Default is an option for unilateral action by the Irish State although not for one so committed to the Euro, the EU and imperialism.  A negotiated default would result in less debt being repudiated and, while making it easier to resume borrowing from the international capital markets in future, will make such borrowing all the more necessary.  Default however is a once off option and does not deal with the mechanisms that brought the original crisis about in the first place, including a weak competitive position in relation to Germany etc.  The mantra of wage restraint, welfare cuts, public service cuts and the rest of the austerity agenda is not therefore dispelled by default.  As part of a capitalist solution it is, like the other two options, simply a means to give austerity a chance to work.

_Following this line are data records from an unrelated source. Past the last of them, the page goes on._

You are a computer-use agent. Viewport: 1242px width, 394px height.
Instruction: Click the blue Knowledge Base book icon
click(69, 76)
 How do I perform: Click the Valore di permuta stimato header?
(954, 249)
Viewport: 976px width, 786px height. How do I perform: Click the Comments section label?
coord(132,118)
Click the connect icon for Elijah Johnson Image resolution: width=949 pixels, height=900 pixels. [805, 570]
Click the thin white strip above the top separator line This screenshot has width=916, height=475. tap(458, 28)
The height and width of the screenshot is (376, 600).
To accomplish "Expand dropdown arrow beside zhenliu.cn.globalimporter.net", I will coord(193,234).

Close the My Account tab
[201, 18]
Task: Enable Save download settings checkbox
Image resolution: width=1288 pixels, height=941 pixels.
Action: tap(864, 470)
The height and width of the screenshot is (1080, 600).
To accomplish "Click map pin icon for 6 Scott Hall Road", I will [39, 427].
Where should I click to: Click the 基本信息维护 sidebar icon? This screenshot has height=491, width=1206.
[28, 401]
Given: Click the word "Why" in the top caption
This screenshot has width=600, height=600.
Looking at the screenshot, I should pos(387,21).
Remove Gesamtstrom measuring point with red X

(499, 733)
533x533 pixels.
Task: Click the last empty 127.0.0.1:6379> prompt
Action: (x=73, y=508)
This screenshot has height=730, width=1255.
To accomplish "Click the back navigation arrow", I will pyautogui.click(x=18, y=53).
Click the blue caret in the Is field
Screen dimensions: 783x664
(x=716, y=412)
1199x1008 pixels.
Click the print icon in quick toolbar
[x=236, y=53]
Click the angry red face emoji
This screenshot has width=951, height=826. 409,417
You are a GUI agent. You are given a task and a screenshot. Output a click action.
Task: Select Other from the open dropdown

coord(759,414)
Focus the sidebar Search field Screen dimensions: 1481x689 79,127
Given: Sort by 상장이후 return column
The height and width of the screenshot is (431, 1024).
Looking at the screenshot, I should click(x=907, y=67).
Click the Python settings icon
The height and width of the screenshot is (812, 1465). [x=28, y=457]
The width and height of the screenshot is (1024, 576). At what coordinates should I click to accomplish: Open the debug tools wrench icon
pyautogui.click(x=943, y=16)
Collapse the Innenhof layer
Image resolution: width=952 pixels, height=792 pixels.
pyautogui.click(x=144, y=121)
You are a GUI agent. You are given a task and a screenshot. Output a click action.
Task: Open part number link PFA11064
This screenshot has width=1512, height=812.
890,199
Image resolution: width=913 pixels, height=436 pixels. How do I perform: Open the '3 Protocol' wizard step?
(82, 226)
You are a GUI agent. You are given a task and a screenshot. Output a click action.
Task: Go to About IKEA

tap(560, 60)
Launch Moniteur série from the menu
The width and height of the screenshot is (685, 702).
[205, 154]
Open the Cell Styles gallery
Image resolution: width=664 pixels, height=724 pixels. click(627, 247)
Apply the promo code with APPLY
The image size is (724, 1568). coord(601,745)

This has left one more big bang policy as a possible alternative, which is to leave the Euro.  There can be no doubting the practical challenges to such a policy which would see massive flight of capital out of the State, which an economy still wedded to private property would be ill equipped to stem, especially one as traditionally unregulated as the Irish.  Capital would flee because the new currency would be worth a lot less than the Euro so that an effective massive currency devaluation would see living standards in a State so dependent on imports cut dramatically.  It too is simply another means to cut the real wages of Irish workers.  It has the advantage for local capitalists in that it is not a once and for all option such as the others but can be employed again and again if and when Irish capital fails in its competitive battle with Germany and the other stronger Eurozone economies.  It is a radical policy but it is not a socialist one and substitutes nationalist dreams for the hard reality that the Irish State is a tiny player in a world dominated by much larger forces.  This fundamental fact does not disappear because it leaves the Euro and re-creates its own currency.  Its subordination is simple expressed a different way.

Systematic

This simply reflects the fact that the competition which Irish capital cannot keep up with inside the Euro does not disappear by leaving it.  The problem is therefore the nature of capitalist competition itself.  This in turn arises from the nature of capitalism as a society built not on production for need but on production for profit, for money.  Money is the object of production and the representative and incarnation of wealth, not the many things people actually use and do need.  Production has failed if it does not result in more money at the end of production than at its beginning regardless of the real commodities produced, be it drugs that save lives or food that feeds the hungry.  The latter are incidental to making money and if it isn’t made in sufficient quantities the drugs and food will not be produced again.  Defending the social role of money is therefore crucial, thus the overriding priority of retaining the integrity of debt - money owed, and the value of the Euro.

This however is no easy task and for society to work, especially capitalism, production has to meet some sort of need or it won’t make money.  This does not make capitalism harmonious, but contradictory.  That this is so is demonstrated by the existing financial crisis where Ireland has incurred increased unemployment and therefore reduced production of real goods in order to borrow pieces of paper, money, which is handed over to insolvent banks which in turn hands the pieces of paper over to German and British banks.  To allow these pieces of paper to circulate in this way taxes on workers must increase, their pensions and wages cut and their public services destroyed.  All this is supposed to be rational.

Yet the problem is that such an irrational system cannot have a rational solution to a crisis that does not lay the possibility of another crisis.  To give just one example.  Inflating the debt away might lead to higher interest rates as those who lend money attempt to defend the value of their loans.  Higher interest rates would increase the value of the State’s debt but also increase mortgage payments and threaten mass defaults on mortgages and bankrupt the Irish banks all over again.